March 1, 2013, 1:24 pm TWN
The alliance said its systems had not been compromised, although it was sharing the details of the attack with NATO member states and remained vigilant. Security experts say governments and organizations such as NATO are attacked on a daily basis — although the sophistication varies wildly.
These particular attacks appeared both widespread and innovative, the private computer security firms announcing the discovery said, with one expert saying he believed a nation-state might be responsible.

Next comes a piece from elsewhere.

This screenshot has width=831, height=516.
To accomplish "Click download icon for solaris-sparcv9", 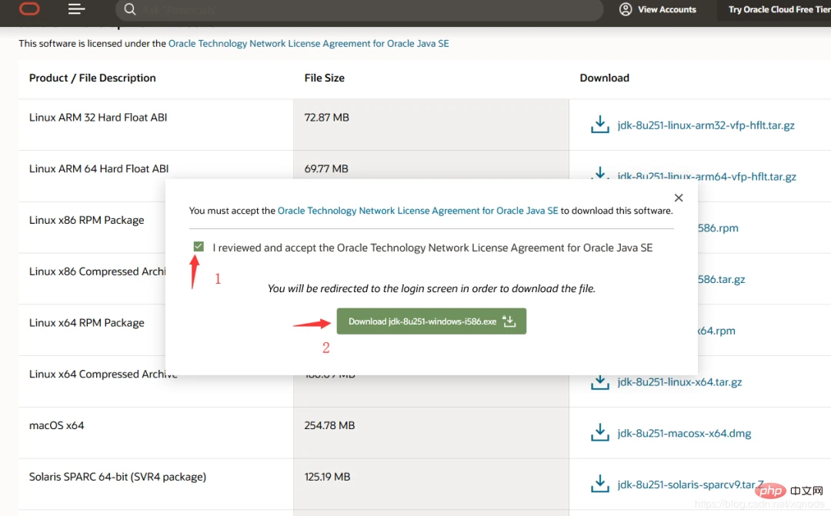I will [599, 484].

Russia's Kaspersky Lab and Hungary's Laboratory of Cryptography and System Security, or CrySyS, said the targets of the campaign included government computers in the Czech Republic, Ireland, Portugal and Romania.
They also said a think tank, a research institute and a healthcare provider in the United States, a prominent research institute in Hungary and other entities in Belgium and Ukraine were among those targeted by the malicious software, which they have dubbed “MiniDuke.”

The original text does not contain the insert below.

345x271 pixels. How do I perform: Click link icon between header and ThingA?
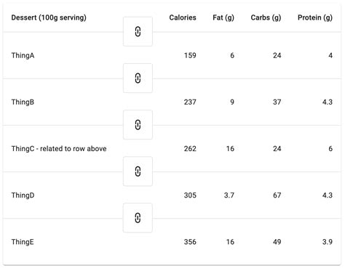(x=138, y=32)
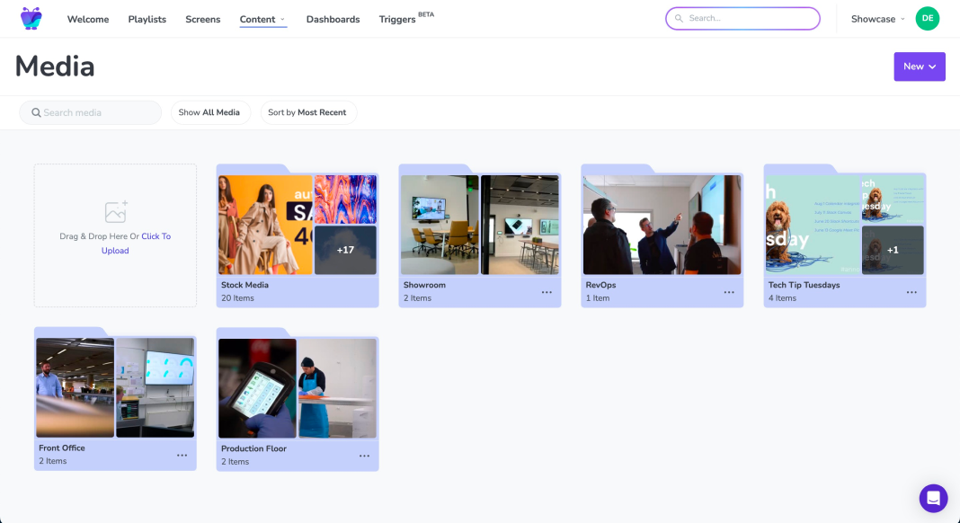Expand the New button dropdown
The height and width of the screenshot is (523, 960).
pos(919,66)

The researchers suspect MiniDuke was designed for espionage, but were still trying to figure out the attack's ultimate goal. “This is a unique, fresh and very different type of attack,” said Kurt Baumgartner, a senior security researcher with Kaspersky Lab. “The technical indicators show this is a new type of threat actor that hasn't been reported on before.”
He said he would not speculate on who the hackers might be.
The malware exploited a recently identified security flaw in Adobe's software. Adobe said a software patch issued last week should protect users from “MiniDuke” providing they downloaded it.
Boldizsar Bencsath, a cyber security expert who runs the malware research team at CrySyS, told Reuters that he had reported the incident to NATO, although it was not clear if that was what first alerted the alliance.
Bencsath said he believed a nation-state was behind the attack because of the level of sophistication and the identity of the targets, adding that it was difficult to identify which country was involved.
Exactly how serious the attacks were was not immediately clear, nor who exactly the targets were or at what level European governments were alerted.